TRECHO DO DOCUMENTO>
--*--
Do ponto de vista teórico, todo Estado historicamente constituído é soberano, no espaço físico de seu território, ainda que no mesmo convivam várias nações diferentes. Isso quer dizer que a soberania contém esta dimensão territorial.
Sendo assim, um Estado soberano no interior de seu território poderá prevalecer um regime político ditatorial ou um regime democrático, de modo que a soberania do Estado depende da autocracia que ele representa ou da Democracia que ele ostenta. Aí está uma diferença que deve ser levada em conta. Significa que o povo que habita um Estado soberano, no qual as regras democráticas não são aceitas, esta “soberania” é nociva e falsa tanto ao povo que nele habita, quanto ela ameaça a paz e a estabilidade internacional.
No concerto mundial, um Estado democrático, onde vigoram os valores fundamentais reconhecidos no Ocidente do qual fazemos parte, tanto geográfica quanto culturalmente, percebe que tais valores, principalmente os direitos humanos, são violados sistematicamente, acordos internacionais são enxovalhados e ameaças à paz e à segurança global são evidentes nas políticas de países ditatoriais, ele pode recorrer a medidas destinadas a pressionar os infratores.
Não são poucos os exemplos de sanções aplicadas por países democráticos a outros Estados soberanos, contra a Rússia, o Irã, a Venezuela, a Nicarágua, a Cuba com a finalidade de dissuadi-los a abandonar suas investidas, sejam militares ou políticas, danosas à Democracia ou a paz e segurança global.
Quem, em sã consciência, poderia alegar a soberania da Rússia em razão das sanções aplicadas pelos EUA e vários países da Comunidade Europeia, decorrente da invasão da Ucrânia? Igualmente, a mesma pergunta é pertinente quando examinamos as sanções aplicadas à Venezuela pelos EUA e diversos países da União Europeia, face a ditadura existente naquele país sul-americano. Essa mesma questão se repete em diferentes países transgressores da paz mundial ou dos direitos humanos.
Recentemente, os Estados Unidos da América adotaram sanções ao Brasil, através da majoração de tarifas alfandegárias, da proteção aos direitos humanos fundamente atingidos no Brasil e da legalização da censura instituída pelo STF. Seria chover no molhado elencar as sucessivas e graves violações cometidas pelo Brasil, através da abominável aliança entre o Poder Executivo e o STF, as quais configuram uma ditadura da toga, em relação à mesma não faltam nenhum dos mais sórdidos ingredientes.
--*--
TAREFA PROPOSTA 1>
Transcreva o texto sobre soberania entre "Do ponto de" e "a estabilidade internacional.", inclusive.

(Trecho de um conjunto de dados)
--*--
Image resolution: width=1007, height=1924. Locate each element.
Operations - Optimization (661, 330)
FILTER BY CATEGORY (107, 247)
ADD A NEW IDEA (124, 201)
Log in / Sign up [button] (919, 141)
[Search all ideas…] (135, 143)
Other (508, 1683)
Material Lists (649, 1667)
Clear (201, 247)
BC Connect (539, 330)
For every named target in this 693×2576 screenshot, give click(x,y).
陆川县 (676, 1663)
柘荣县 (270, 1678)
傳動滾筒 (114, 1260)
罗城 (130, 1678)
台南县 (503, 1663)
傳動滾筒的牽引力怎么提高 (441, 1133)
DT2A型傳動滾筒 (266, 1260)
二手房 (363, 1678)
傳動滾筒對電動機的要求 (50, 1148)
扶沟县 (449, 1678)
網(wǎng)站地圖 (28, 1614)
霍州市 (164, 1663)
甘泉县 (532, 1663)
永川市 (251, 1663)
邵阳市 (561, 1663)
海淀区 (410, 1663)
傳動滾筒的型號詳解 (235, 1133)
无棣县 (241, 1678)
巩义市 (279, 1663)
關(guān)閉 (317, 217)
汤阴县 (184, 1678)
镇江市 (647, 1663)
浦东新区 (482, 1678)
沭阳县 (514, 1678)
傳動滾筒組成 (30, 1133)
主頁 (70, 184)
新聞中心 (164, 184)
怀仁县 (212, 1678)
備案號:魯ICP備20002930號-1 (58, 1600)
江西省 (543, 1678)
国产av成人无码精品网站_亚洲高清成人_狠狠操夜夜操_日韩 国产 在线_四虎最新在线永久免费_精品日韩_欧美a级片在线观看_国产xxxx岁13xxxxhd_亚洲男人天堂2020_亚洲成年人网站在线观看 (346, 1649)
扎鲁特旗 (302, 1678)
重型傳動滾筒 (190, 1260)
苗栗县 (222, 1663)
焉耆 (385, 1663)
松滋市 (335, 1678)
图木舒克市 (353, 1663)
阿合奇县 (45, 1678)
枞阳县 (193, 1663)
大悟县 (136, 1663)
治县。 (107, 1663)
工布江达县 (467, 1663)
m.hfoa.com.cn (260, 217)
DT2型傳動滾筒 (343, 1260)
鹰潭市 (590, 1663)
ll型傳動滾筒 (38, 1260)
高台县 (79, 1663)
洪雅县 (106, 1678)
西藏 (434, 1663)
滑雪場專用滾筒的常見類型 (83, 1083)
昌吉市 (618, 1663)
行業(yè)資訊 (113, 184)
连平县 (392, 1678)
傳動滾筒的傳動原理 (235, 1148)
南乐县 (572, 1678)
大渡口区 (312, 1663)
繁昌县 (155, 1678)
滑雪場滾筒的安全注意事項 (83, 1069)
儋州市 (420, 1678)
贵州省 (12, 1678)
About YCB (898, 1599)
--*--
TAREFA PROPOSTA 2>
Troque "滾筒" por "滚筒" nas linhas da listagem que vão da que contém "高台县 (79, 1663)" até o fim da listagem, ambas as pontas incluídas. Reproduza apenas essas linhas, sem nenhuma outra alteração.

RESULTADO DO EXERCÍCIO 1>
Do ponto de vista teórico, todo Estado historicamente constituído é soberano, no espaço físico de seu território, ainda que no mesmo convivam várias nações diferentes. Isso quer dizer que a soberania contém esta dimensão territorial.
Sendo assim, um Estado soberano no interior de seu território poderá prevalecer um regime político ditatorial ou um regime democrático, de modo que a soberania do Estado depende da autocracia que ele representa ou da Democracia que ele ostenta. Aí está uma diferença que deve ser levada em conta. Significa que o povo que habita um Estado soberano, no qual as regras democráticas não são aceitas, esta “soberania” é nociva e falsa tanto ao povo que nele habita, quanto ela ameaça a paz e a estabilidade internacional.

RESULTADO DO EXERCÍCIO 2>
高台县 (79, 1663)
洪雅县 (106, 1678)
西藏 (434, 1663)
滑雪場專用滚筒的常見類型 (83, 1083)
昌吉市 (618, 1663)
行業(yè)資訊 (113, 184)
连平县 (392, 1678)
傳動滚筒的傳動原理 (235, 1148)
南乐县 (572, 1678)
大渡口区 (312, 1663)
繁昌县 (155, 1678)
滑雪場滚筒的安全注意事項 (83, 1069)
儋州市 (420, 1678)
贵州省 (12, 1678)
About YCB (898, 1599)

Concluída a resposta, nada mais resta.